__Short task 1__:
How much has the federal deficit shrunk over the past three years, according to the deficit post?
__Short task 2__:
Copy the stretch of the deficit post from "Setting optimal tax" through "make it happen." word for word.

__Passage__:

More Deficit Shrinkage

The trend of a shrinking federal budget deficit has been in place for awhile. Now only the blind can't see it...
Politicians are typically late in picking up trends, so it will be interesting to see how long it takes Washington to acknowledge the big story in the Fiscal 2008 budget that President Bush unveiled yesterday: To wit, with a little spending restraint, Congress could balance the budget in no time.

...over the past three years the federal deficit has shrunk by 58%. The Congressional Budget Office--not the White House--is estimating that the current year's deficit (for fiscal 2007) will fall to $172 billion. That's not bad given continuing Katrina relief spending, $30 billion for homeland security, and a couple hundred billion or so to fight the war on terror.

The other news you won't often hear concerns the soaring tax revenues in the wake of the 2003 supply-side tax cuts. Tax collections have risen by $757 billion, among the largest revenue gushers in history. Receipts, especially from high-income individuals and corporations, have been growing for some two years at nearly twice the rate of spending, which explains the falling deficit. Economic growth is always the key to eliminating red ink, which is why keeping this 63-month expansion rolling needs to be the main domestic priority.
These trends have been tracked here as well.

If keeping the expansion ontrack is what we seek, this might be worth contemplating.

I guess if I suffered from BDS then it would be easy to chalk this up to the actions of the jobs and prosperity fairy, but we've seen this movie before. The good economic record happens every time tax rates on capital formation are reduced, just like the 1997 capital gains tax reduction.

UPDATE: Thought this John Ray post was a good followup.
Nearly all of the conventional wisdom about the Bush tax cuts is wrong. In reality:

* The tax cuts have not substantially reduced cur-rent tax revenues, which were in fact not far from the 2000 pre-tax cut baseline and over the 2003 pre-tax cut baseline in 2006;
* The increased child tax credit, 10 percent tax bracket, and fix of the alternative minimum tax (AMT) reduced tax revenues much more than most of the "tax cuts for the rich";
* Economic growth rates have more than doubled since the 2003 tax cuts; and
* The tax cuts shifted even more of the income tax burden toward the rich.

Setting optimal tax policy requires governing with facts rather than popular mythology, which is why it is important to set the record straight by debunking 10 myths about the Bush tax cuts.

1 comment:

Hey Skipper said...

Come what may, in a couple years, our involvement in Iraq will be much smaller than it is now.

Which means the US government will be operating in surplus, without having to rely on a tech bubble to make it happen.

__Supplied data__:
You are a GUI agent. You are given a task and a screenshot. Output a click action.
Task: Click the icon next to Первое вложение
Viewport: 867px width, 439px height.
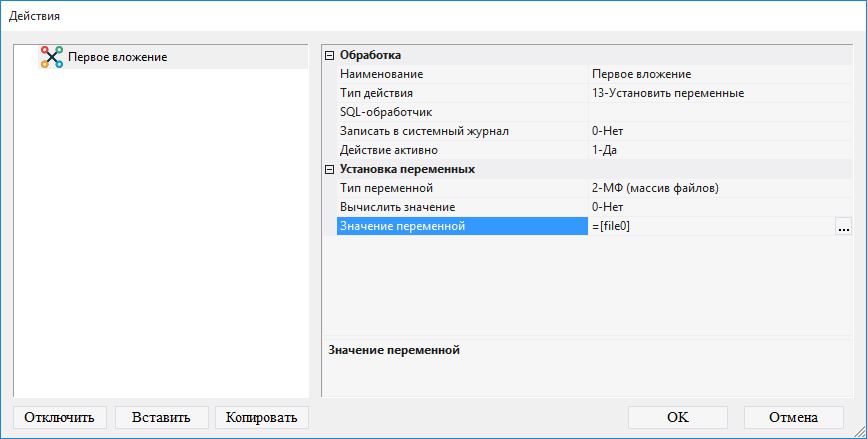(x=51, y=57)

__Full response 1__:
By 58%.

__Full response 2__:
Setting optimal tax policy requires governing with facts rather than popular mythology, which is why it is important to set the record straight by debunking 10 myths about the Bush tax cuts.

1 comment:

Hey Skipper said...

Come what may, in a couple years, our involvement in Iraq will be much smaller than it is now.

Which means the US government will be operating in surplus, without having to rely on a tech bubble to make it happen.